Irony, faint or otherwise, was wasted on the Great Man. He waved a hand. “Everything. Anything. In the beginning it was handcuffs and shackles. But anyone can escape from handcuffs and shackles. Always, you see, I try to go beyond what others can do, what even I can do, and that is the greatest challenge of all, naturally. Nowadays Houdini escapes from everything. Locked trunks. Coffins. From coffins under water, or buried in the earth. And naturally this requires enormous physical strength and stamina. Tremendous stamina. Would you like to hit me in the stomach?”

“I beg your pardon?” she said.

He opened up his suit coat. “Go ahead. Hit me. As hard as you like. Years of conditioning have turned Houdini’s muscles into steel.” He nodded toward his stomach. “Please. Feel free.”

“Ah,” she said. I saw that she was blushing. Quickly, she glanced around the room. She wasn’t as jaded as she pretended to be. She looked back at him and cleared her throat. “Thanks awfully, of course,” she said. “But perhaps some other time.”

Houdini flexed his arm and held his biceps out to her, like a proud butcher presenting a prime slab of porterhouse. “Here. Go ahead. Feel.”

She looked over to me, as though expecting a rescue. I didn’t have one. She hesitated. The Great Man still held out his arm.

She said, “Oh, well,” and she shrugged lightly, as though it didn’t really matter in the long run. And she reached out and touched it, tentatively, experimentally.

“Amazing, isn’t it?” he said. “Exactly like steel. Feel it.”

“Yes,” she said. She touched it some more. She blinked again as her fingers moved along the tight black fabric. “Yes, it’s really quite… firm, isn’t it?”

“Yes, naturally,” he nodded. He let his arm drop. “Conditioning, exercise,” he said, “years and years of it, every day without exception. Alcohol would ruin that in an instant. It destroys muscle tissue, you know. Eats it away, like sulfuric acid. A glass of plain water is what I would like, if I may.”

She was staring at him with her lips slightly parted. She blinked again, like someone waking from a daydream, and she closed her mouth. Blushing once more, she glanced around the room. “Yes,” she said. “Yes, of course.” There was a faint sheen of perspiration on her forehead.
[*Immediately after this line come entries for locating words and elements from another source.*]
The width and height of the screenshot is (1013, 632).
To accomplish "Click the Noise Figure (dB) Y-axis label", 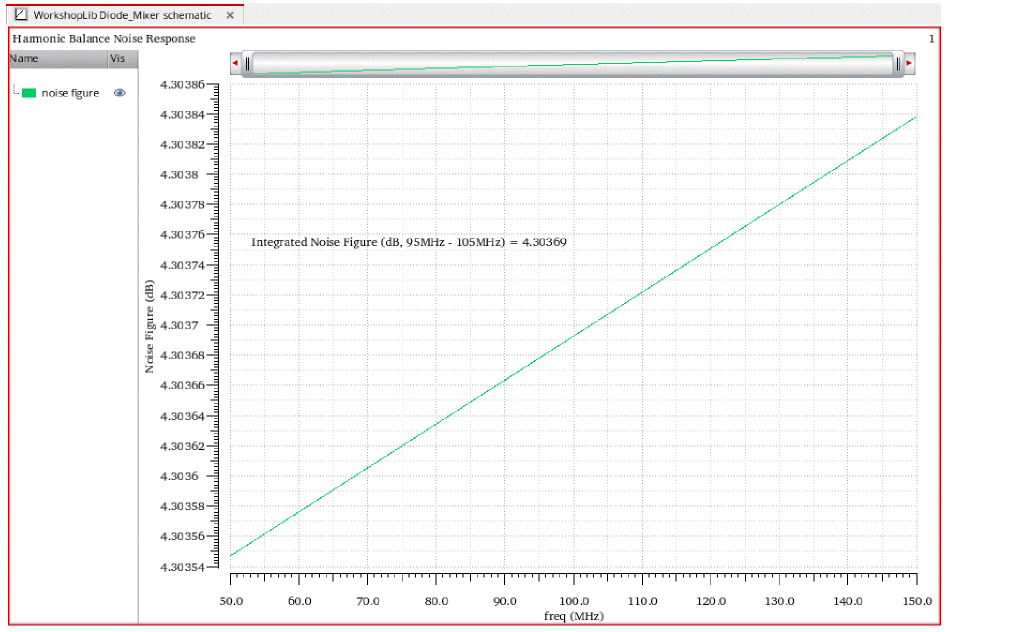I will coord(149,326).
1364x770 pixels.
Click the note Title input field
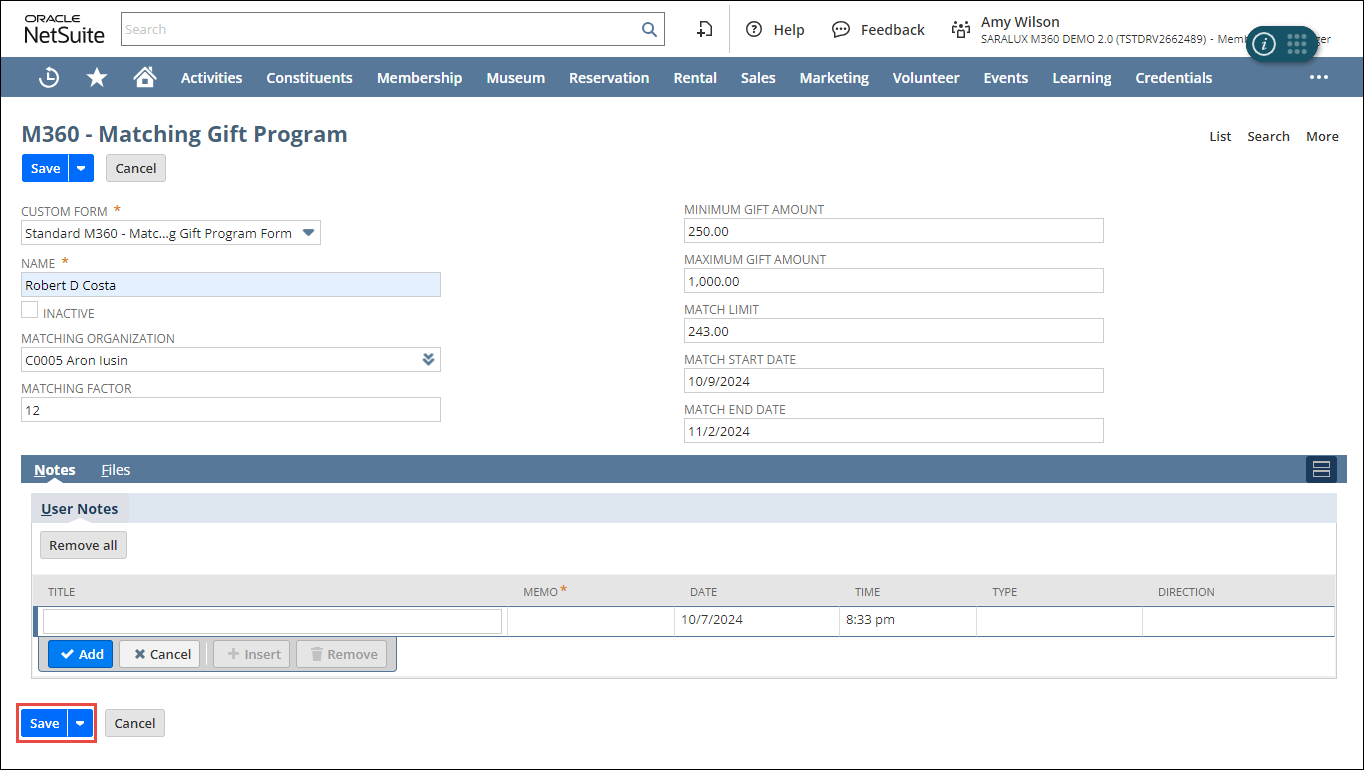272,621
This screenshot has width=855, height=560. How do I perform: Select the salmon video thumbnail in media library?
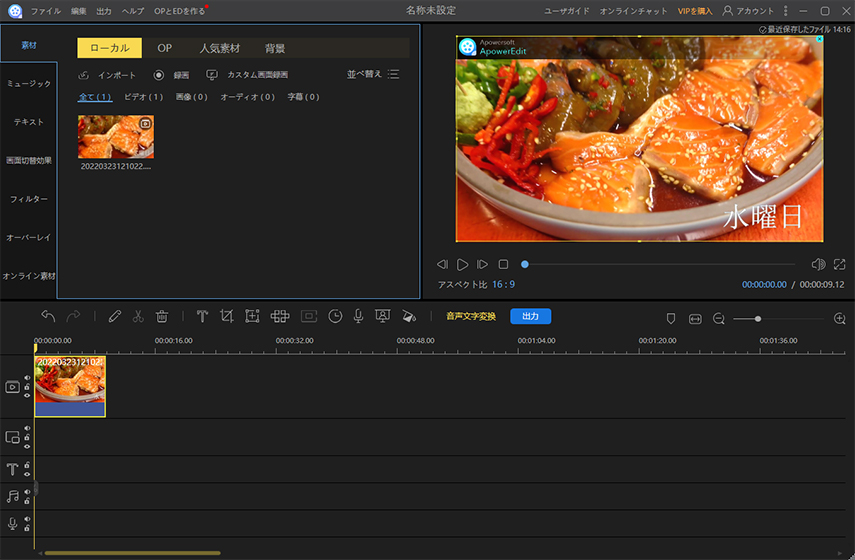tap(115, 137)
I had seen it happen before. People were never prepared for the Great Man’s bald, boundless ego. Some people were repelled by it. But a lot of them were attracted.

And some people are also attracted to firm muscles.

The Great Man hadn’t noticed the girl’s reaction. He had turned away from her and he stood now with his hands behind his back, his head held high. He glanced thoughtfully around the room, like a theater director gauging the house and its profits.

She turned to me. She cleared her throat. She had wrapped her world weariness back over herself, but I think she realized that it didn’t fit nearly as well as it had before. “And you, Mr. Beaumont?”

“A whiskey, thanks. With a little water.”

She turned and she stabbed her cigarette into the ashtray. Her movement was so quick and violent that I felt sorry for the cigarette.